Let me be perfectly clear here: Lewis Carroll didn’t do recreational drugs. Certainly there were drug references in Alice’s Adventures in Wonderland and these were picked up on by people with interests in that area, particularly in the late sixties. That is not to say that Carroll never took Laudanum for a medical problem on the advice of a doctor. There is NO direct proof (in his letters or his diaries) that he ever took narcotic drugs. You might ask yourself why students insist that he did and why some teachers teach that he did.

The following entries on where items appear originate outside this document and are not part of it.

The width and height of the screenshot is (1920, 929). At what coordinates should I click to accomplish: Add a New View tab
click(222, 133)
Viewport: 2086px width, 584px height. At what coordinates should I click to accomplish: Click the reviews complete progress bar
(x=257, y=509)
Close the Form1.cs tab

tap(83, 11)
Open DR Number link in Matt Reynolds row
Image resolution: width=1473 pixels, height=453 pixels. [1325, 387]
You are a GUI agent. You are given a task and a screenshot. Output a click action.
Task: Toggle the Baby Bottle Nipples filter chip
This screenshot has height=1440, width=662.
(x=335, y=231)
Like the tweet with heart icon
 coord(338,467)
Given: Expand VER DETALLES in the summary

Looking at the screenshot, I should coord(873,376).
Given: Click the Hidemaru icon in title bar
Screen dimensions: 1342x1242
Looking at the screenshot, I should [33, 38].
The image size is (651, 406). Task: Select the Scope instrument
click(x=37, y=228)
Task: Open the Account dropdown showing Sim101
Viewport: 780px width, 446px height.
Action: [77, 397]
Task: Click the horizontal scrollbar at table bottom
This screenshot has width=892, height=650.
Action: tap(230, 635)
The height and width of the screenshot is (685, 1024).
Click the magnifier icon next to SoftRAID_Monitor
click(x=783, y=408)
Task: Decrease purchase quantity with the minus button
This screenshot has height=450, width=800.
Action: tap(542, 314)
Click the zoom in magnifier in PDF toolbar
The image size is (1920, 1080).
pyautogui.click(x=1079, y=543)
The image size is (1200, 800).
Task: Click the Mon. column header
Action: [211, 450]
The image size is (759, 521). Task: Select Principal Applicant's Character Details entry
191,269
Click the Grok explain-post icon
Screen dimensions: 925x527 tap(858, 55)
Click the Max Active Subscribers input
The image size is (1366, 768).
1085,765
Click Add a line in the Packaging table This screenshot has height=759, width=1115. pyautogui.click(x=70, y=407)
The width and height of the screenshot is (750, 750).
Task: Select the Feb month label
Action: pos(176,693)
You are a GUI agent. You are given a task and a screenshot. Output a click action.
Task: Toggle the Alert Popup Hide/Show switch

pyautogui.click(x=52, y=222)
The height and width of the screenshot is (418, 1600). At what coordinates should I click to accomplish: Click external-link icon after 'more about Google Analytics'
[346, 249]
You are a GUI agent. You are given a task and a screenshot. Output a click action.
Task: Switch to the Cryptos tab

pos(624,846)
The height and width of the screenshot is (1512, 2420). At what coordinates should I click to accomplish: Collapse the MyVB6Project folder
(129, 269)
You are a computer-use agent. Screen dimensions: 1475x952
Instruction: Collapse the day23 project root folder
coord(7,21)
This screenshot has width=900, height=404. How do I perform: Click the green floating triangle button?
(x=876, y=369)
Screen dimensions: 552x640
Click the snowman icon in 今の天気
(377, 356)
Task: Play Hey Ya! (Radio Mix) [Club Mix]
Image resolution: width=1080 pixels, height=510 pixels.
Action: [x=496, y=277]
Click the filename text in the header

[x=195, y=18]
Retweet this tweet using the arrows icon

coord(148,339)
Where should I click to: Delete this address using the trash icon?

Source: lewiscarroll.org (2002)

 


2019-12-12, update: 2020-11-29

The Ocean Chart

Lewis Carroll’s The Hunting of the Snark (1876) has been published “with nine illustrations by Henry Holiday”. But there are ten illustrations. One possible explanation: The Ocean-Chart (aka the Bellman’s map) has been made neither by Henry Holiday nor by Joseph Swain, but by a typesetter.

In the more recent British history, the map has been used by Britain’s contemporary Bellmen before 2016-06-23 to present their understanding of the impact of the Brexit to the rest of the crew. Admittedly, by now the majority of Britains understand the trouble they put themselves into. But as pride and face-saving of course is much more important than something profane like a healthy economy and rational thinking, that map won’t be updated.